Supplied text ->
#####

Father and son farmers Rick and Kyle Hafemann with their new Otter Creek Winery soda products and a bottle of White Wooly Wine amidst the mist in the new sugar shack at the family sheep farm in Philadelphia, N.Y.
In 2005, Specialty Food Magazine Senior Editor Nicole Potenza Denis noted public interest in new beverages made with real ingredients and natural coloring and not sweetened with corn syrup.
That same year, Kyle Hafemann was a college senior when he called home to say he wanted to plant grapes and start a winery at the family sheep farm in Philadelphia, N.Y. His parents said OK, and in 2007 Hafemann became the youngest person to start a winery in New York state.
The labels on Otter Creek's wines and sodas draw on the family farm's 24-year history of raising sheep.
Photos by Brian P. Whattam unless otherwise noted.
In 2009, Bon Appétit magazine cited old-fashioned root beer as the newest restaurant drink trend, popular for being caffeine-free, usually sweetened with cane sugar instead of corn syrup, and with a host of styles and flavors influenced by cinnamon, vanilla, licorice, ginger and other elements.
After a lot of experimenting with recipes to develop just the right taste and a lengthy search for a bottler, Hafemann made news again in 2011, when Otter Creek Winery sold out of its debut run of 60 cases of Black Sheep root beer and 30 cases of Grapelicious soda in one month's time.

#####

Information provided ->

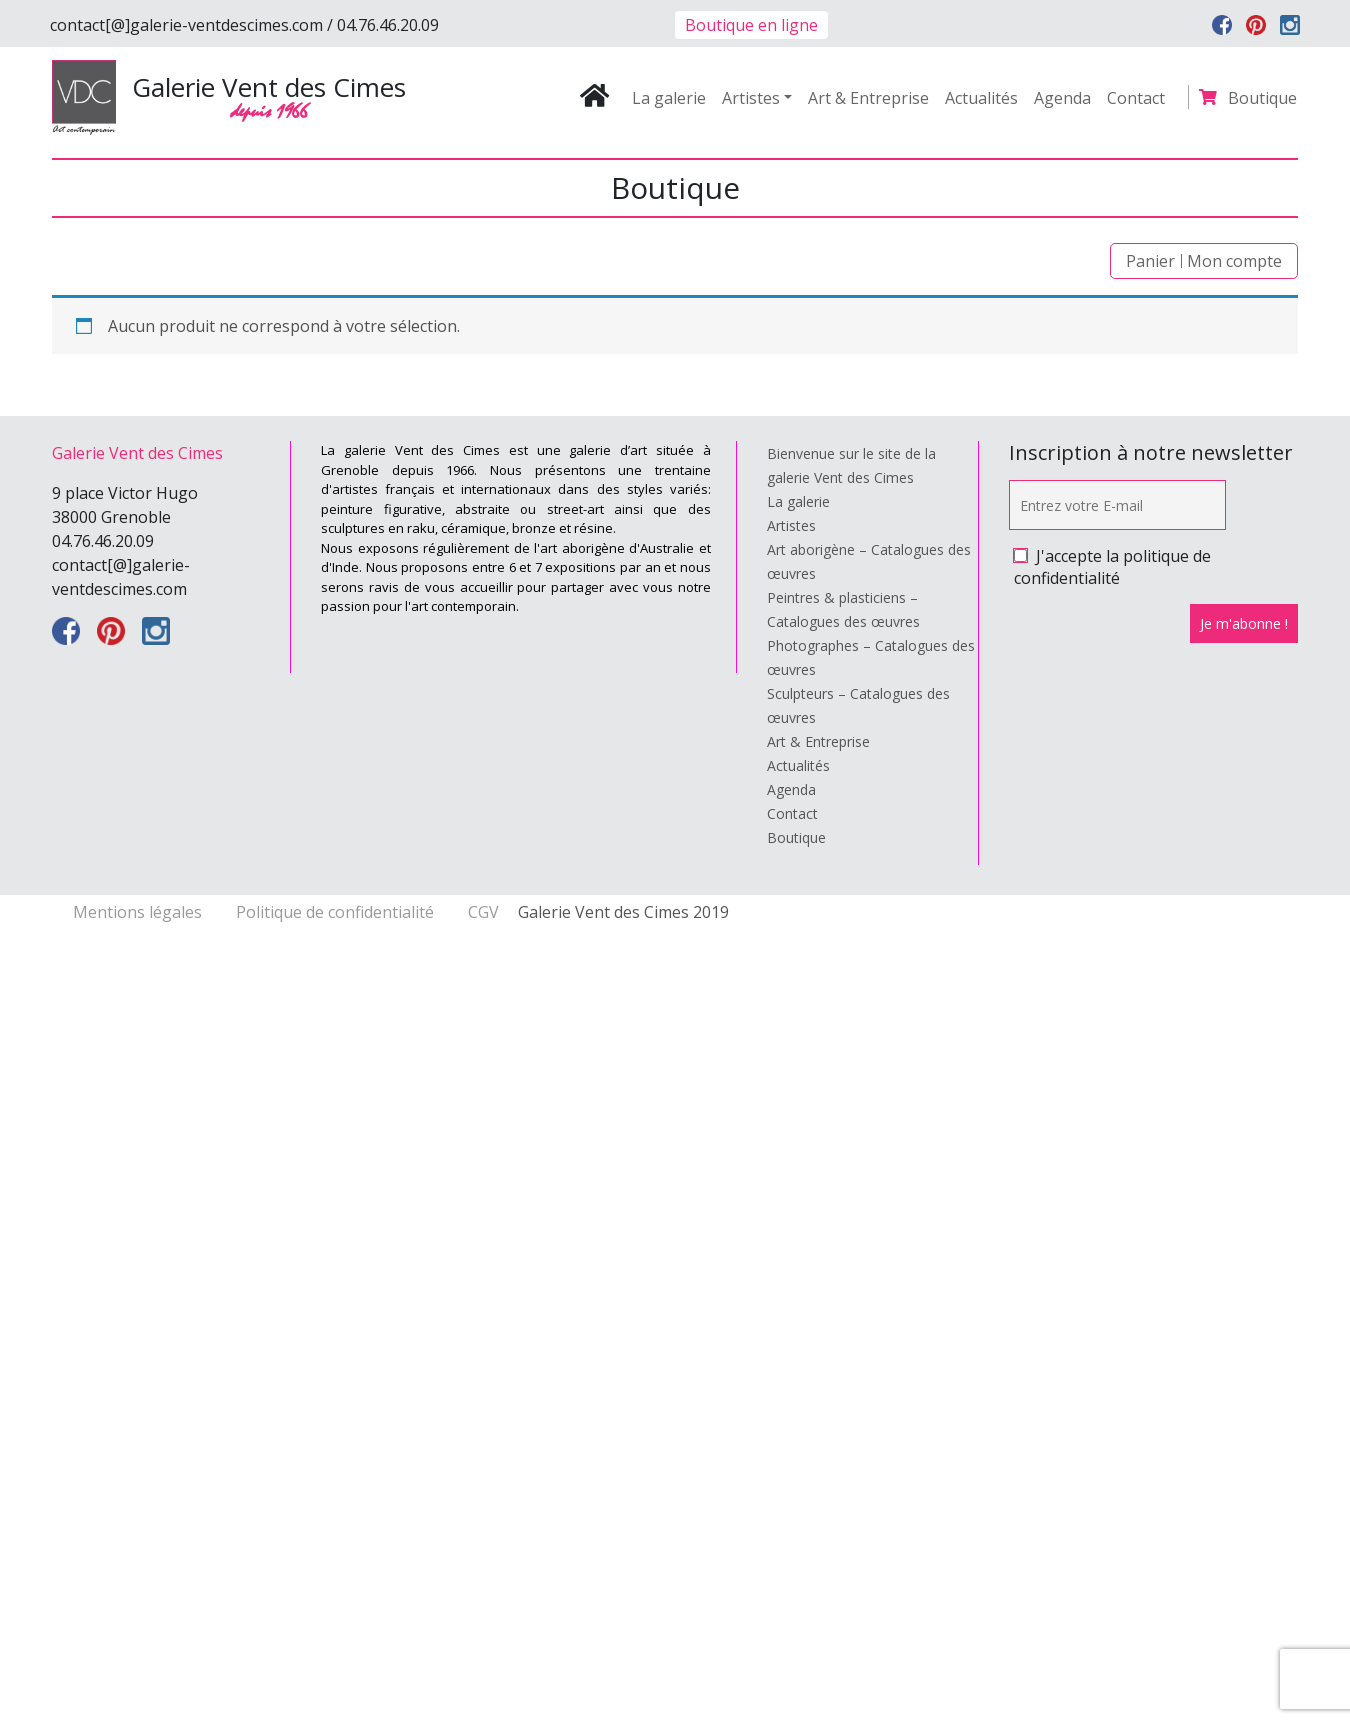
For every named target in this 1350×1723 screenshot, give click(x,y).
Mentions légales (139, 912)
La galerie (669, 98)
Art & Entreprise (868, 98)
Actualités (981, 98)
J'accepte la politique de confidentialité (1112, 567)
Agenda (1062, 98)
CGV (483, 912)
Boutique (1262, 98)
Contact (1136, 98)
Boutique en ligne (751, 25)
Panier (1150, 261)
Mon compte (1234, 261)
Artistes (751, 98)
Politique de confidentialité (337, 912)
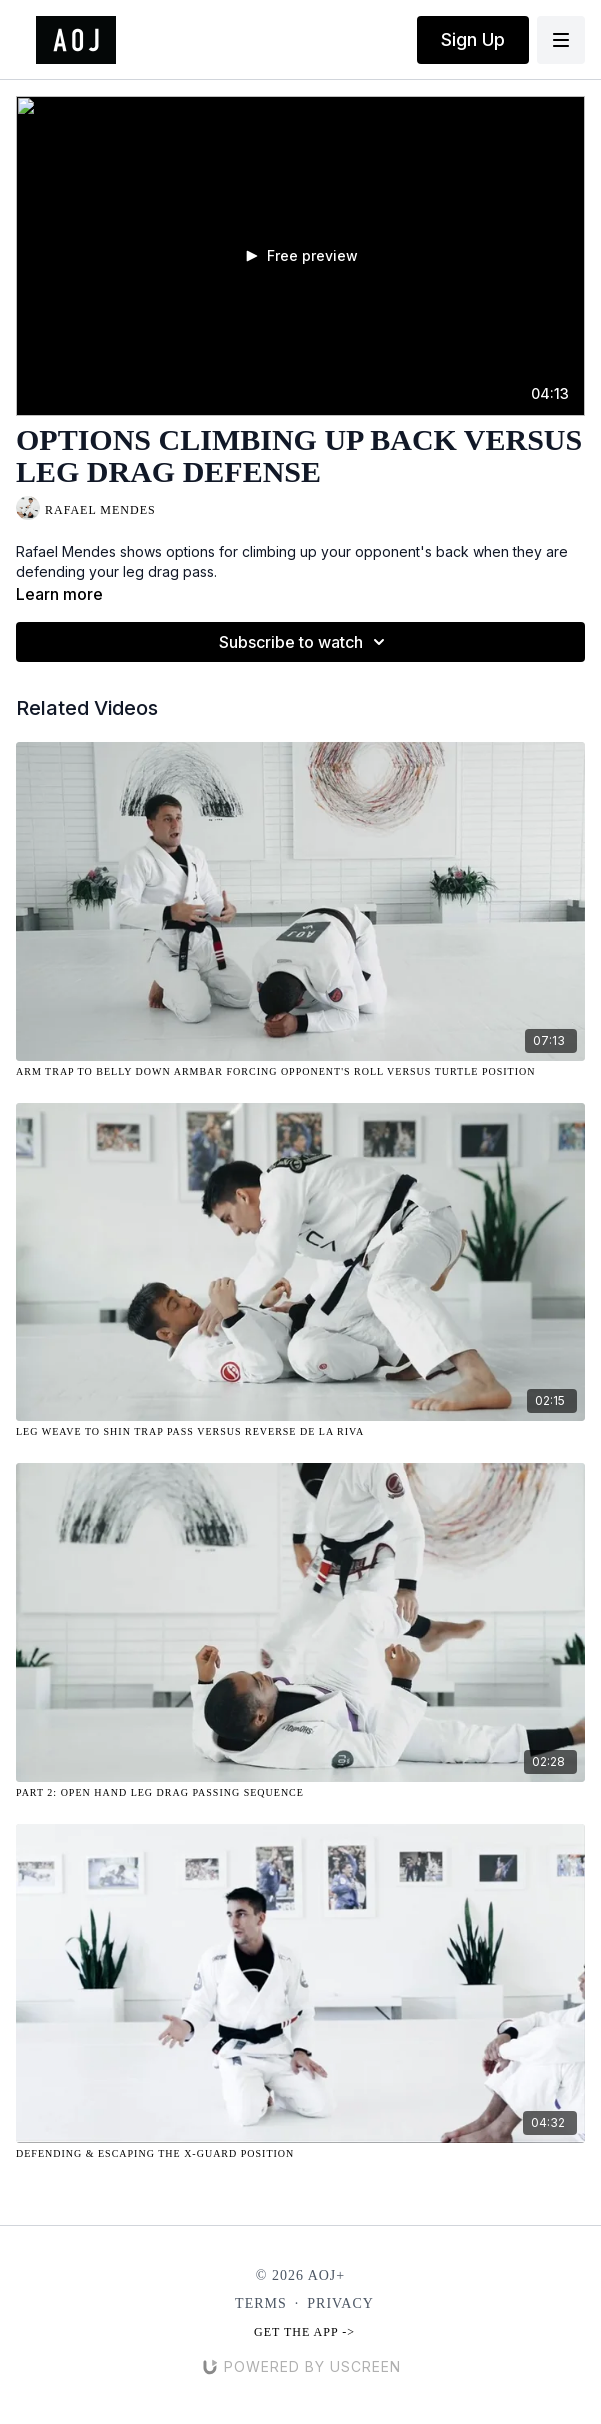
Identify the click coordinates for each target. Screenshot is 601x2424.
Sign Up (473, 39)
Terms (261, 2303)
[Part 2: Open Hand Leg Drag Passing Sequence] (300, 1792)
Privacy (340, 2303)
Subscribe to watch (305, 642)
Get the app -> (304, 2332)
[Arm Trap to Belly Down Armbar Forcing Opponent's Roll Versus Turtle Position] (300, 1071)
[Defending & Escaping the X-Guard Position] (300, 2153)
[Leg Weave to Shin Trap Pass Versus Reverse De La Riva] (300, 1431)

#####

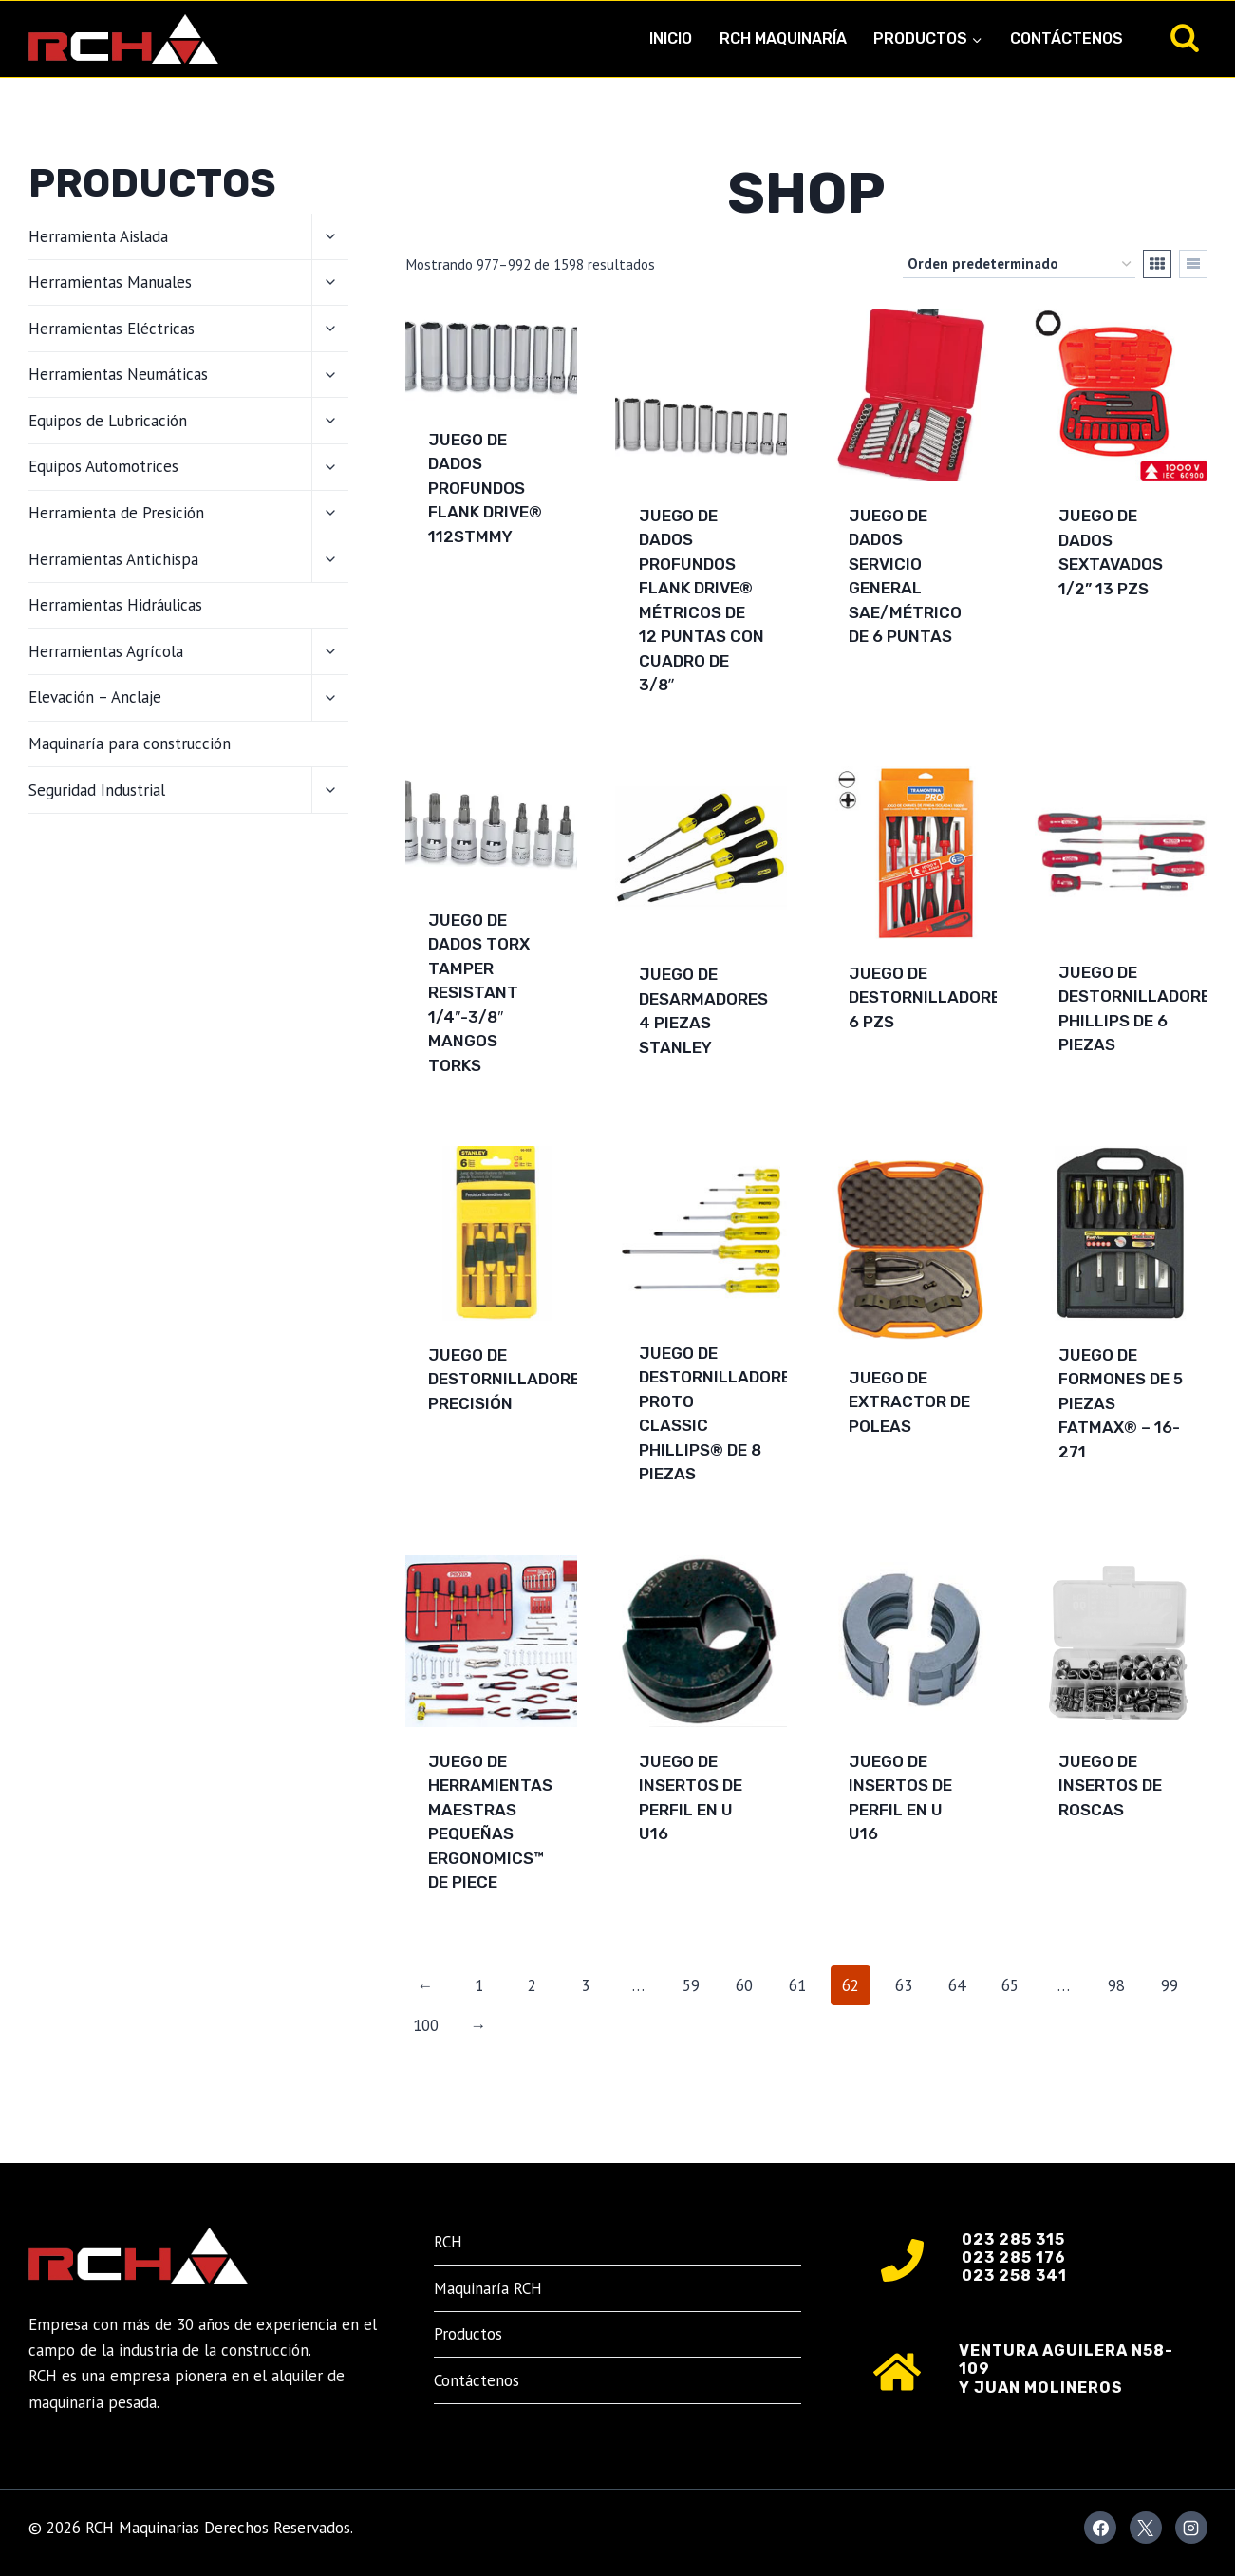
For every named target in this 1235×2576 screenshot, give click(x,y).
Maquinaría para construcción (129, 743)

#####

What to work on ->
a: According to the passage about Otter Creek Winery, in what year did Kyle Hafemann become the youngest person to start a winery in New York state?
b: Summarize the passage about Otter Creek Winery in two sentences.
c: Reproduce everything in the passage about Otter Creek Winery from "In 2005, Specialty" down to "New York state.".

Results by task ->
a: 2007

b: While a college senior in 2005, Kyle Hafemann decided to plant grapes and start a winery at his family's sheep farm in Philadelphia, N.Y., and in 2007 he became the youngest person to start a winery in New York state. In 2011, after much experimenting with recipes and a lengthy search for a bottler, Otter Creek Winery sold out its debut run of 60 cases of Black Sheep root beer and 30 cases of Grapelicious soda in one month.

c:
In 2005, Specialty Food Magazine Senior Editor Nicole Potenza Denis noted public interest in new beverages made with real ingredients and natural coloring and not sweetened with corn syrup.
That same year, Kyle Hafemann was a college senior when he called home to say he wanted to plant grapes and start a winery at the family sheep farm in Philadelphia, N.Y. His parents said OK, and in 2007 Hafemann became the youngest person to start a winery in New York state.